Ao utilizar-se de uma teoria como fundamentação para a prática clínica, há um impacto direto na gestão do cuidado. Isso ocorre, pois, a assistência fundamentada indica meios, metas, resultados específicos e ações de enfermagem para uma prática racional e sistemática(17). Horta ao desenvolver a teoria baseada nas necessidades humanas básicas, além de instituir o Processo de Enfermagem contribuiu a cientificidade da Enfermagem no Brasil. Salienta-se que o Processo de Enfermagem caracteriza-se como tecnologia de cuidado, fazendo com que a enfermagem evolua como profissão, preferencialmente voltada para a compreensão da integralidade do ser humano, apoiada na reflexão sobre a sua prática(18).
Desse modo, o Processo de Enfermagem, permitiu a construção de uma identidade profissional para a Enfermagem, diferenciando-a das demais profissões da área da saúde, pois estabeleceu um espaço como profissão de consulta, onde o profissional apresenta o compromisso de atender as necessidades das pessoas e manter relacionamento direto com elas. Igualmente, oportunizou a construção e a aplicação de um corpo de conhecimentos próprio da Enfermagem, ou seja, sua expertise, condição que contribui para um fazer profissional autônomo, fator essencial para a construção da identidade profissional(18).
Horta, pensava os cuidados em Enfermagem como sendo um instrumento emancipatório. Compreendia o atendimento ao paciente como um meio por onde os profissionais da enfermagem, através da atenção às vulnerabilidades do outro, do diálogo e da assistência, seriam capazes de promover saúde, contribuindo com pessoas de diferentes idades e contextos, instruindo-as de maneira que não viessem a sofrer de adoecimentos, pela privação de informações sobre o cuidado de seus próprios corpos(2).
Em sua teoria, Horta defendia a primícia de que a ciência do cuidado não deveria ser voltada à doença, mas sim ao paciente e suas necessidades. As teorias, quando estudas no meio acadêmico, evidenciam que o foco da assistência devem ser as necessidades humanas, ou seja, cada pessoa é única e a Enfermagem deve preocupar-se com a subjetividade de cada ser humano, papel que abrange mais do que a técnica, mas engloba o social, o psíquico e a saúde na sua forma mais complexa(19).

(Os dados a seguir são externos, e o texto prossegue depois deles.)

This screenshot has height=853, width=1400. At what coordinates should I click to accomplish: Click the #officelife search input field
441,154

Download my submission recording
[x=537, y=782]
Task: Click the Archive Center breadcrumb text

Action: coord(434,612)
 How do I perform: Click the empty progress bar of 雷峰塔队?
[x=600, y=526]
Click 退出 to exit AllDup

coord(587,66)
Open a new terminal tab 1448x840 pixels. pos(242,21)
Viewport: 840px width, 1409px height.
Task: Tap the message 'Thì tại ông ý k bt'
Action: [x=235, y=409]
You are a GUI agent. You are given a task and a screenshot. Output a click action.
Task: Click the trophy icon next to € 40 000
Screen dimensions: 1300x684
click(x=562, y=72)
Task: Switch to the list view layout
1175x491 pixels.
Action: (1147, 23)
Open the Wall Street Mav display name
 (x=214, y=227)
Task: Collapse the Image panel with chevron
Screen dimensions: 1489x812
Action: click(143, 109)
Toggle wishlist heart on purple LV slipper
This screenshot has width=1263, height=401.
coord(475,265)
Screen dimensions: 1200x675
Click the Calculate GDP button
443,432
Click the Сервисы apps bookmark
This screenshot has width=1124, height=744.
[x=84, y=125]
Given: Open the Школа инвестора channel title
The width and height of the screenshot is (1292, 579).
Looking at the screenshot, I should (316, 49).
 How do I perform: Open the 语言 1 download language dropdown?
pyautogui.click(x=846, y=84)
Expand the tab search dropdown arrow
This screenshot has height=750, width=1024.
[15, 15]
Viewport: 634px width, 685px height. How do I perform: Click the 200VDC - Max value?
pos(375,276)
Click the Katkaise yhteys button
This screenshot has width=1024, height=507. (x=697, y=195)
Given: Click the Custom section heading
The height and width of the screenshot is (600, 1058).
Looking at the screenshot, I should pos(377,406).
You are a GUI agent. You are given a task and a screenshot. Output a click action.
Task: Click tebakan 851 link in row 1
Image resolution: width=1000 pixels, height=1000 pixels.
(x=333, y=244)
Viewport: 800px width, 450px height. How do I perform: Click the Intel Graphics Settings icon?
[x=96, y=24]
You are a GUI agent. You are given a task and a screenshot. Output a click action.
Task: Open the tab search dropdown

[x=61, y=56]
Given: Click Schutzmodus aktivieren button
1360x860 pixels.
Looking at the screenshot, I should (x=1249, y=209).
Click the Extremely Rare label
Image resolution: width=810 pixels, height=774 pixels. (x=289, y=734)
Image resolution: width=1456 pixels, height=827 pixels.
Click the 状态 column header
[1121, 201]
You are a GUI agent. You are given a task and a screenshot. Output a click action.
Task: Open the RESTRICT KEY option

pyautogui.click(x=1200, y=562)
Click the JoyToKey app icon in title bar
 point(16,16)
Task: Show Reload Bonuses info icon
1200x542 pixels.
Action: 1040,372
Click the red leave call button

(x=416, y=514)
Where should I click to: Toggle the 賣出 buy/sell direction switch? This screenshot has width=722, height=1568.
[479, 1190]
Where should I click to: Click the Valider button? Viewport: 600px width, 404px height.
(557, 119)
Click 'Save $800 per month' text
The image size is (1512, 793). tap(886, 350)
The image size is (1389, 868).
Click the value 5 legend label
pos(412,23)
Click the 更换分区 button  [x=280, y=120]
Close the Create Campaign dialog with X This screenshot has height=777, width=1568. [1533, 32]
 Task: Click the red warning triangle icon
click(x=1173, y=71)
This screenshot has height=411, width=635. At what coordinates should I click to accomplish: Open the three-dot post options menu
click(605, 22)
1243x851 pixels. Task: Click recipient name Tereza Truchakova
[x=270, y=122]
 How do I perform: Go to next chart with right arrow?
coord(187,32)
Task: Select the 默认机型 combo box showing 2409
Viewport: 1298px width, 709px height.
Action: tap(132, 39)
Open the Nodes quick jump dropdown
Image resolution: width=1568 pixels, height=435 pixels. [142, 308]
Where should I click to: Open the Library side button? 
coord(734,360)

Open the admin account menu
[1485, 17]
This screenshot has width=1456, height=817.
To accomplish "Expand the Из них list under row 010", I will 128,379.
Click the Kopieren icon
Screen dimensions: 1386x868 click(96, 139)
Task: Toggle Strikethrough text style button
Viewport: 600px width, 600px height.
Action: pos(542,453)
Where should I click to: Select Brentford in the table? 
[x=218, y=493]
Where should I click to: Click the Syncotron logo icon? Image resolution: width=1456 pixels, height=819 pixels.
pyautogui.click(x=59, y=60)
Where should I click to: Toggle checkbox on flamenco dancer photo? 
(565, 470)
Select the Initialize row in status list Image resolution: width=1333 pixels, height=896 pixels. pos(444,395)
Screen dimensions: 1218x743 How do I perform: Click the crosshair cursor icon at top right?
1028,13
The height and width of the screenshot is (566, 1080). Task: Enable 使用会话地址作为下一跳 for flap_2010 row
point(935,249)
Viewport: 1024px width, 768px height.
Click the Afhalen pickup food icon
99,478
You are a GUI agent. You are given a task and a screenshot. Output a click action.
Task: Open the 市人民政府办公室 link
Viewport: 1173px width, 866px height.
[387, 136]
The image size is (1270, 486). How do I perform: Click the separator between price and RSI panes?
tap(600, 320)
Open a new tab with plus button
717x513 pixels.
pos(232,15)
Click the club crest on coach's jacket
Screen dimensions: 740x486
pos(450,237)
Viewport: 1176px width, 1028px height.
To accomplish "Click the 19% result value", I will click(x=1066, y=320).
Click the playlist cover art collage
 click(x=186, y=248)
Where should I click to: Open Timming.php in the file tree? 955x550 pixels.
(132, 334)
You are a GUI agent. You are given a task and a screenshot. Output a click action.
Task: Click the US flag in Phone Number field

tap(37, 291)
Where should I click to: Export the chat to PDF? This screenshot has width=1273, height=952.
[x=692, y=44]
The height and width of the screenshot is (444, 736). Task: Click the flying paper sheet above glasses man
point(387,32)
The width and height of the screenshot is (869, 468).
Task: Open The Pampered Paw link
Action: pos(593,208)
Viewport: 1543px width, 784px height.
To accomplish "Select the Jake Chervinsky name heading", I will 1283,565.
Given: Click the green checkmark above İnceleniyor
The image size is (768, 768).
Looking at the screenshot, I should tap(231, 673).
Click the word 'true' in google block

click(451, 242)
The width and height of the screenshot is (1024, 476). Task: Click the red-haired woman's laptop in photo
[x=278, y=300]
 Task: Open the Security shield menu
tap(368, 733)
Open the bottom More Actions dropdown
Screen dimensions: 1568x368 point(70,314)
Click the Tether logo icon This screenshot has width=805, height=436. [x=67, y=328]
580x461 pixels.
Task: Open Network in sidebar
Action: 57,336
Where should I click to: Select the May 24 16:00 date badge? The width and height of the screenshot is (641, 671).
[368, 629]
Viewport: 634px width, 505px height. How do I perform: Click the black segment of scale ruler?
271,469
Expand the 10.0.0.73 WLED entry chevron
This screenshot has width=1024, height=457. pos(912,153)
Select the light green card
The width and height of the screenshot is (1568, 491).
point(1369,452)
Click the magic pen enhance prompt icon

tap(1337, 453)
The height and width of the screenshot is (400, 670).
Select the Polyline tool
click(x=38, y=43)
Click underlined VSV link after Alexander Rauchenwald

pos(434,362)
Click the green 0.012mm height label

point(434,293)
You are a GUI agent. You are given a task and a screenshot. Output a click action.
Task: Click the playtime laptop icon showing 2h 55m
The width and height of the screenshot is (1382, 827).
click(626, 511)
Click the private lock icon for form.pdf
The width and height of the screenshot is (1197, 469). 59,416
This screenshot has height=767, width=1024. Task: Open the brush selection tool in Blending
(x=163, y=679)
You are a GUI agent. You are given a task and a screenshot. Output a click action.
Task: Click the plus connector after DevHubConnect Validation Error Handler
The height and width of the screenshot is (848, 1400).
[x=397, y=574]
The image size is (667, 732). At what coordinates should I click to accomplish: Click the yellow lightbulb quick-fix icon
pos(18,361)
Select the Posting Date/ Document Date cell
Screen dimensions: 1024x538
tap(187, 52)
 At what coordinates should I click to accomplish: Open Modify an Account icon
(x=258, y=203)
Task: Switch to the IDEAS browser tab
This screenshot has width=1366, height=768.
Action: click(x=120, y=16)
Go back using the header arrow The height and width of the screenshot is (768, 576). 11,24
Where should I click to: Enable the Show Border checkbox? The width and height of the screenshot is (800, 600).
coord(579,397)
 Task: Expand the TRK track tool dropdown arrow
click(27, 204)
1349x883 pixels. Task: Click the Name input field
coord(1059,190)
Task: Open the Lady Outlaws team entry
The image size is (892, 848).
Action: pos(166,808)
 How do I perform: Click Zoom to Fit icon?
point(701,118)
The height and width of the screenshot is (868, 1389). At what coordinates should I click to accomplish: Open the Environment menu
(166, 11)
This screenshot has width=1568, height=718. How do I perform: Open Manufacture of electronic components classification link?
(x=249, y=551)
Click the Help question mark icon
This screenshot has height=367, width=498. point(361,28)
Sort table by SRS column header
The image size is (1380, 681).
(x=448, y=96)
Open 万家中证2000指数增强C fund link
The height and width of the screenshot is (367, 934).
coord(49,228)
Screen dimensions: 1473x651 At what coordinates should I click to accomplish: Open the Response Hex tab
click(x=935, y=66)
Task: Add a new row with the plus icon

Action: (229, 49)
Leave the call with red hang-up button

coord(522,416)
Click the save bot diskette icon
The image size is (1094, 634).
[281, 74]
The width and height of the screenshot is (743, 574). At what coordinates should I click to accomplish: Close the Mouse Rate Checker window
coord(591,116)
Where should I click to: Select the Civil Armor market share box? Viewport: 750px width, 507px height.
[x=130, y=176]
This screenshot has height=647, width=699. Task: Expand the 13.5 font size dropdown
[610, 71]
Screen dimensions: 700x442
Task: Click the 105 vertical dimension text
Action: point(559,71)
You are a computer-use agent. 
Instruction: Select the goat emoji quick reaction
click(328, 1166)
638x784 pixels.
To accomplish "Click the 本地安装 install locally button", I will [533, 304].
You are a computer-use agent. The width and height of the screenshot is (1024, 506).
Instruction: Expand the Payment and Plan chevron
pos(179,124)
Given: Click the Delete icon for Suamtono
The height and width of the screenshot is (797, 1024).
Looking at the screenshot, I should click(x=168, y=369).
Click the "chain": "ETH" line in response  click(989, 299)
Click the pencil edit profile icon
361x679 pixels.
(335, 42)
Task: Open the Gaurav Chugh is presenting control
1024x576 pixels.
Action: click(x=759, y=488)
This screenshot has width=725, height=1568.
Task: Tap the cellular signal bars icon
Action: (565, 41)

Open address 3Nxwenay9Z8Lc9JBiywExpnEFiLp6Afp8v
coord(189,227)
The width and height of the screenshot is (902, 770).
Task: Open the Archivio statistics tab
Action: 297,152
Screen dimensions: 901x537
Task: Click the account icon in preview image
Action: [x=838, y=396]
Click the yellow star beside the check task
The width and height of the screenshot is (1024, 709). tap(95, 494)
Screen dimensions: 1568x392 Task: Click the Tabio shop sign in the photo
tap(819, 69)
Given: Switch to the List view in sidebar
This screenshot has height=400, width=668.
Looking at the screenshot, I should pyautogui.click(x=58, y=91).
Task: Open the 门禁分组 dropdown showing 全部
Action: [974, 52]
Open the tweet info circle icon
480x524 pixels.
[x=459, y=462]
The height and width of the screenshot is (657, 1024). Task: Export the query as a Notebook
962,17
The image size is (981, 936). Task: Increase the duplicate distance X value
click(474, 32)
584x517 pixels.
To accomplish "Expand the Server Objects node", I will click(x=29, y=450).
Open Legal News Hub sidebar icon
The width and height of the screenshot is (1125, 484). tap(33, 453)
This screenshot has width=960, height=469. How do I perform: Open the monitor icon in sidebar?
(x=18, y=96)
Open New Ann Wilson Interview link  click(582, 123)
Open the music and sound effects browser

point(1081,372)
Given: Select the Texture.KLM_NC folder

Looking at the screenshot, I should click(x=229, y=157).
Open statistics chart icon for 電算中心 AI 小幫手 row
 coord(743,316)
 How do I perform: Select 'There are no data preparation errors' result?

Suas publicações, datadas da década de 1970, foram consideradas um marco no desenvolvimento e no processo de modernização das práticas em Enfermagem. Fundamentado na teoria em questão, o cuidado prestado pela Enfermagem necessita ser um cuidado que considere o ser humano como um todo - corpo, mente e espírito, pois, ao adoecer somente o corpo ou somente a mente, a pessoa é afetada em sua totalidade(6).
CONSIDERAÇÕES FINAIS
Wanda Horta contribuiu para o avanço e visibilidade da Enfermagem na dimensão prática, científica e profissional. Na ciência, desenvolveu uma teoria de Enfermagem em consonância com a realidade brasileira, percebendo o ser humano como um ser biopsicossocial, estimulando que a prática da Enfermagem fosse holística, integral e humanização. Na prática, revolucionou a assistência de Enfermagem ao propor o Processo de Enfermagem que passou a orientar/sistematizar os cuidados prestados pela equipe de Enfermagem. Além disso, dedicou-se a publicação científica e artística dos princípios e pressupostos da Enfermagem e foi pioneira no estabelecimento da pós-graduação Stricto Sensu em Enfermagem no país. Tal cenário, fortaleceu a Enfermagem enquanto profissão autônoma, científica e responsável por fornecer/gerir o cuidado nos serviços de saúde.